Borrowing a page from such fatalistic melodramas as D.O.A., Detour and Double Indemnity, Coogler begins more or less at the end, when his lead character’s fate is irreversibly sealed. Then Coogler proceeds to detail the events that took his protagonist to this point, retracing his steps in such a way that – because we know what awaits him at the end – the journey feels less like a series of arbitrary incidents than a riveting progression toward a tragic inevitability.
For the makers of film noir, this sort of narrative structure served well to enhance the suspense as their anti-heroes were methodically undone by poor judgment, cruel coincidence, or both.
But Coogler has a different aim.
Then the cellphone-captured footage gives way to fact-based dramatization, and the narrative jumps back 24 hours, so that Coogler can show us the final, fateful day in the life of a man who has no idea what a terribly unjust quietus awaits him.
Please don’t misunderstand: Fruitvale Station is not a simplistic story about a slaughtered innocent. Coogler is too intelligent and truthful a storyteller to try stoking our outrage by deifying Oscar Grant. Instead, he presents the unfortunate young man as recognizably human and undeniably flawed, unhappy about his past and uncertain about his future.

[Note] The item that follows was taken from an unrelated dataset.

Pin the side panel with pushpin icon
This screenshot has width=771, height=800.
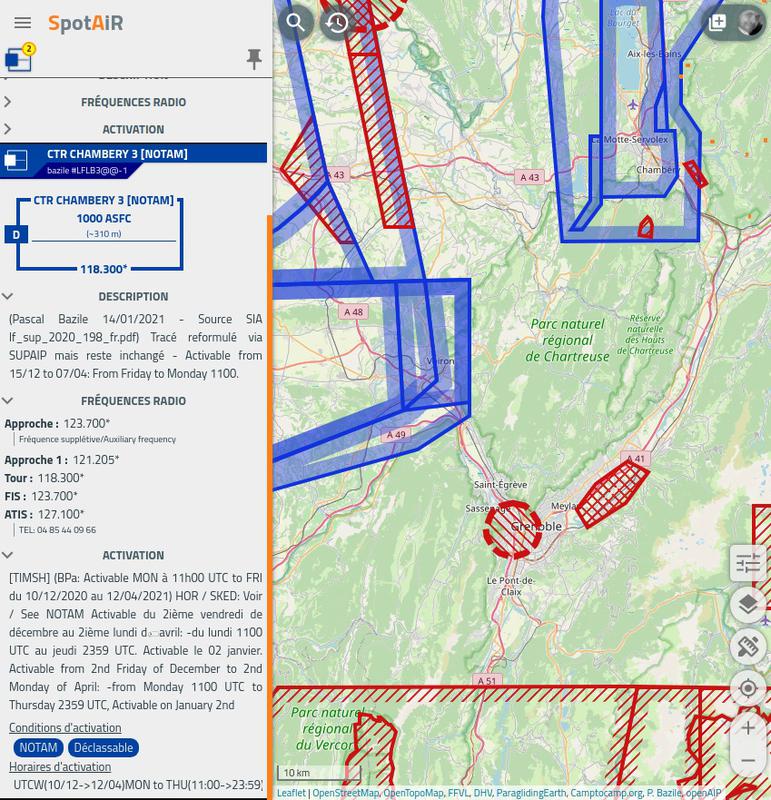(254, 59)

He’s reflexively helpful to a young woman he meets at the food store where he used to work, to the point of calling his grandmother to give her some cooking tips. But then he runs into his former boss, and the confrontation very nearly turns ugly as Oscar, barely able to contain his fury, learns there’s no way, absolutely no way, that he’s getting his old job back. At that point, you can’t help wondering whether his chronic tardiness wasn’t the only reason he got fired.

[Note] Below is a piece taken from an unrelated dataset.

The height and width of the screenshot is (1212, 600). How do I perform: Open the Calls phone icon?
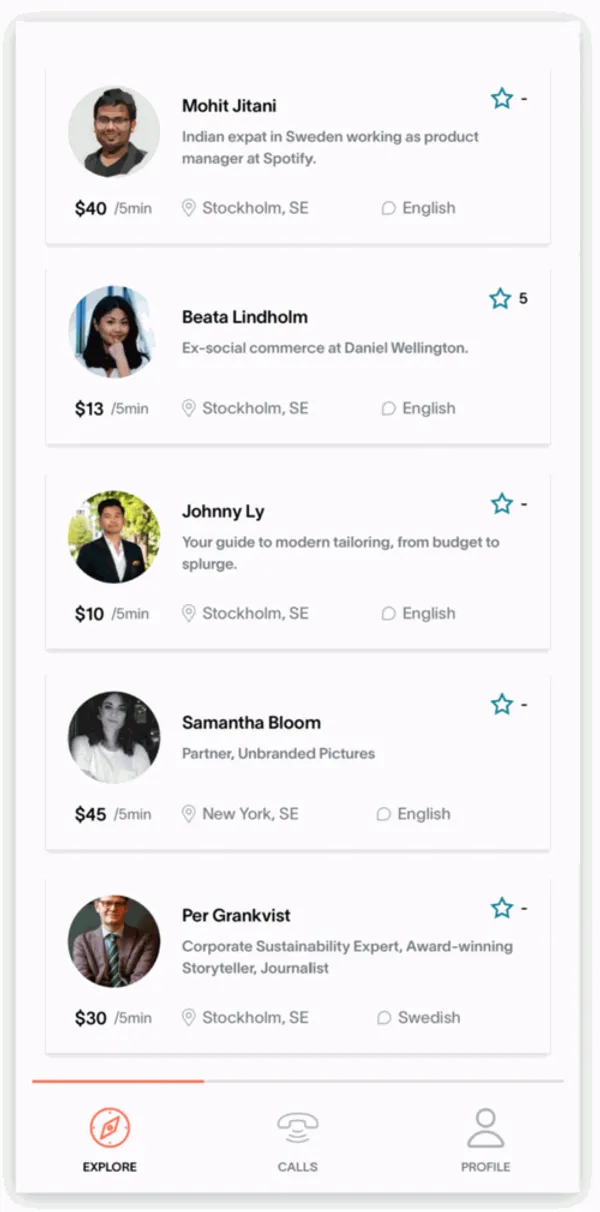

At another point, there’s a flashback to Oscar’s prison stretch – specifically, a recollection of a visit from his loving but not infinitely patient mom, Wanda (Octavia Spencer, whose performance is an achingly precise thing of beauty). The conversation starts off amiable, if slightly strained, then erupts into angry recriminations, and ends with Wanda departing in a huff, and a suddenly vulnerable Grant crying out, in vain, for her embrace. (His plea is echoed in a later scene that has the impact of a gut-punch.)